Collected data entries:
------------

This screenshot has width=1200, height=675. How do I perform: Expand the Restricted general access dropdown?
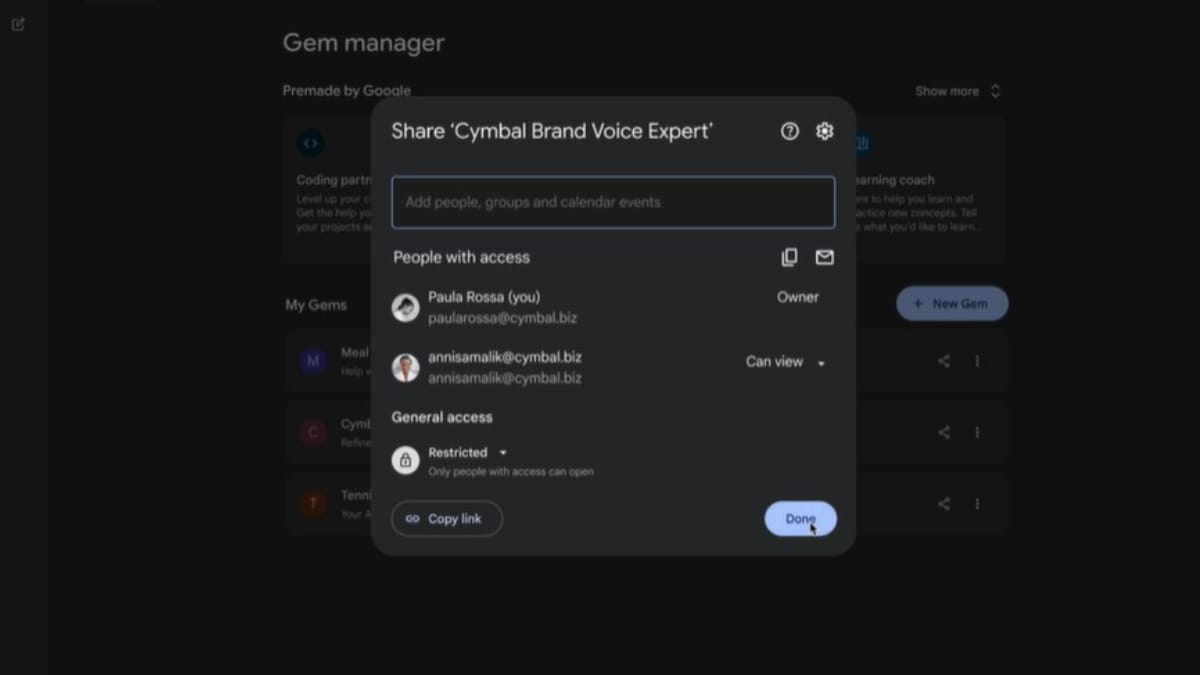467,452
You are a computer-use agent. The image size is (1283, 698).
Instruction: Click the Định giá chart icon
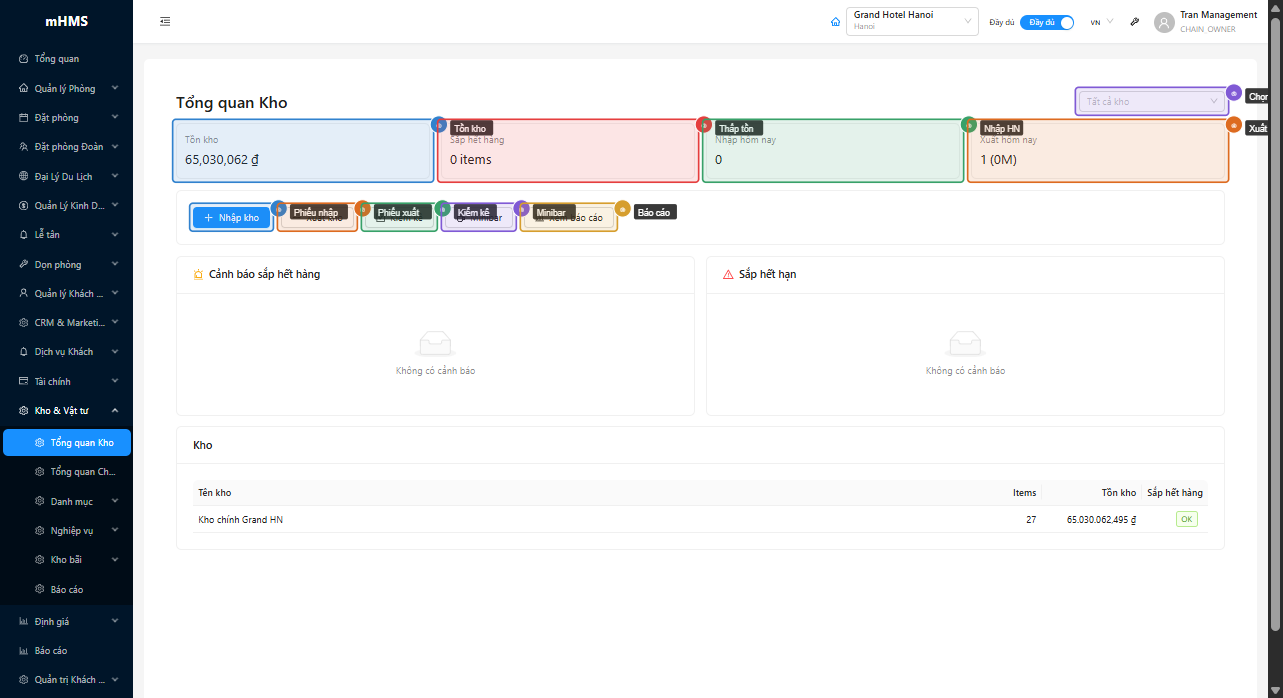click(24, 621)
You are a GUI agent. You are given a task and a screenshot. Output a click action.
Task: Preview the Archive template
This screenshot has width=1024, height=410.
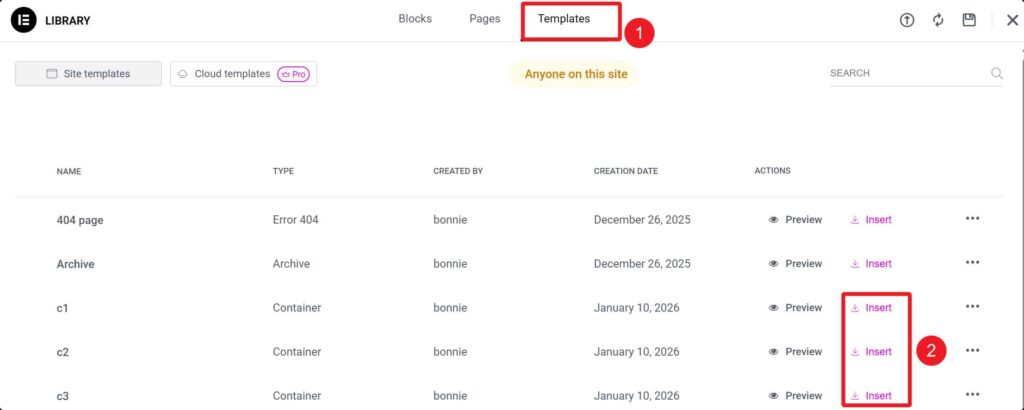(796, 264)
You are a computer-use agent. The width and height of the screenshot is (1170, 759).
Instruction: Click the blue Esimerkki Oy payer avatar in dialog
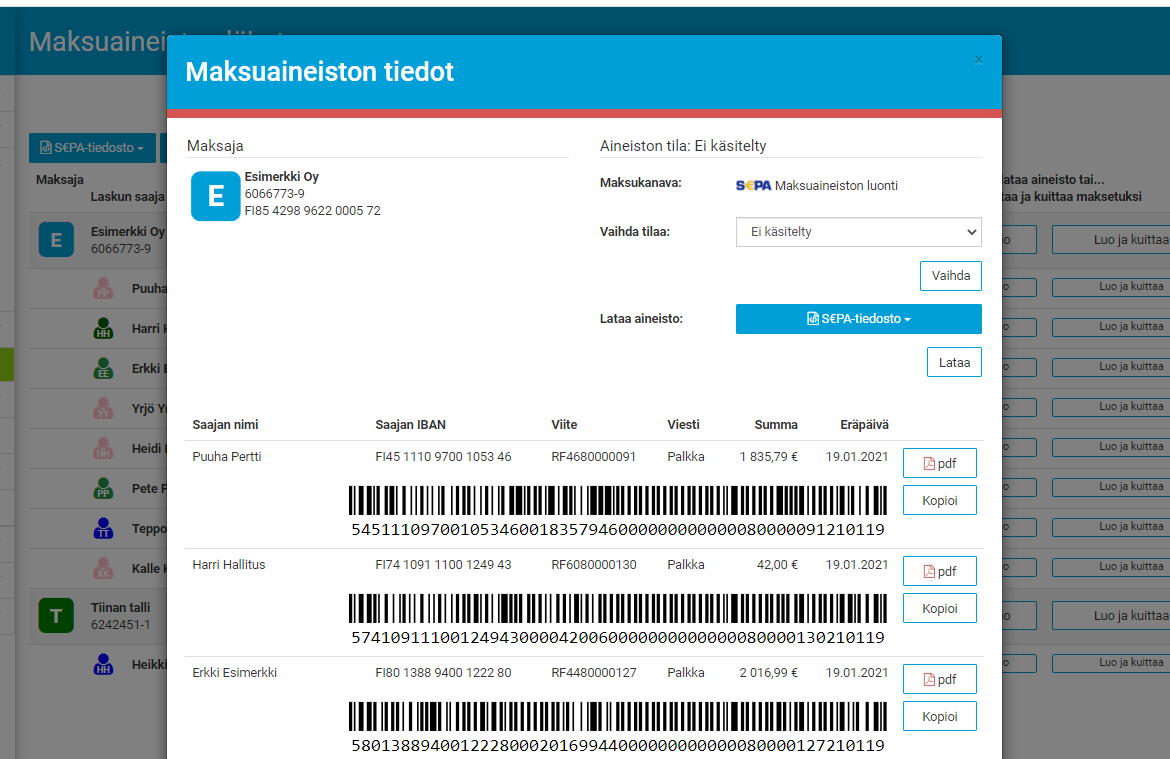(215, 196)
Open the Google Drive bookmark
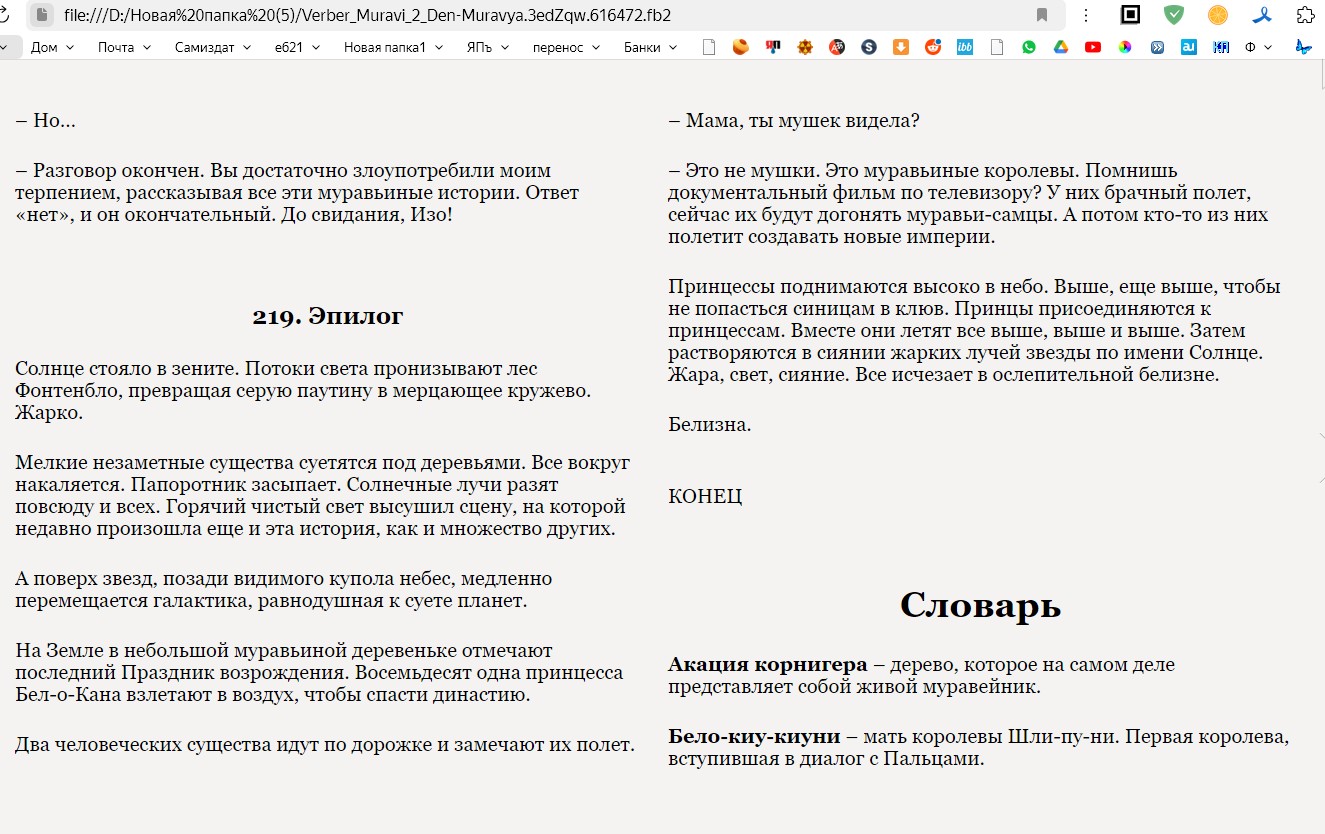Image resolution: width=1325 pixels, height=834 pixels. coord(1061,47)
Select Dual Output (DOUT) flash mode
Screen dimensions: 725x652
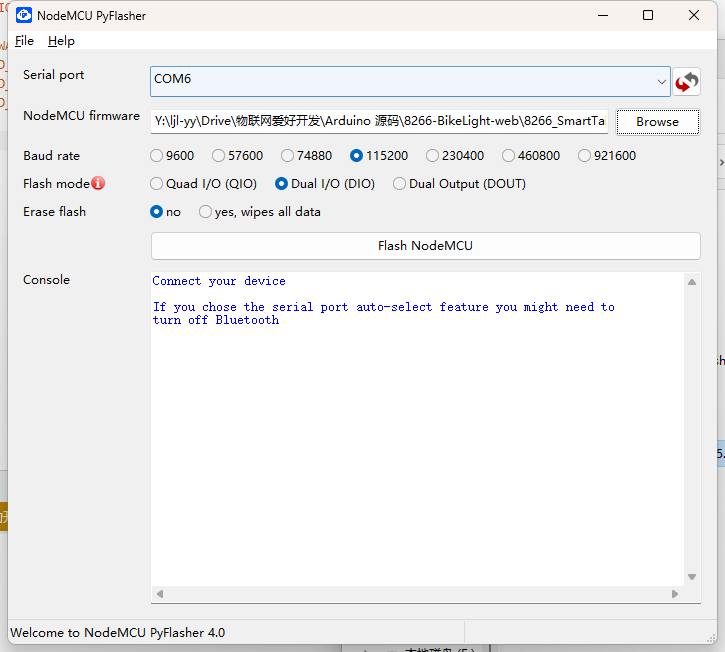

------------

# [Aim of the task]
Although the records include pictures, the copy should reproduce every line exactly and none of the pictures.

# [Written solution]
This screenshot has width=1200, height=675. How do I perform: Expand the Restricted general access dropdown?
467,452
You are a computer-use agent. The image size is (1283, 698).
Instruction: Click the Định giá chart icon
click(24, 621)
You are a GUI agent. You are given a task and a screenshot. Output a click action.
Task: Preview the Archive template
This screenshot has width=1024, height=410.
(796, 264)
You are a computer-use agent. The width and height of the screenshot is (1170, 759).
Instruction: Click the blue Esimerkki Oy payer avatar in dialog
(215, 196)
Open the Google Drive bookmark
Image resolution: width=1325 pixels, height=834 pixels. coord(1061,47)
Select Dual Output (DOUT) flash mode
Screen dimensions: 725x652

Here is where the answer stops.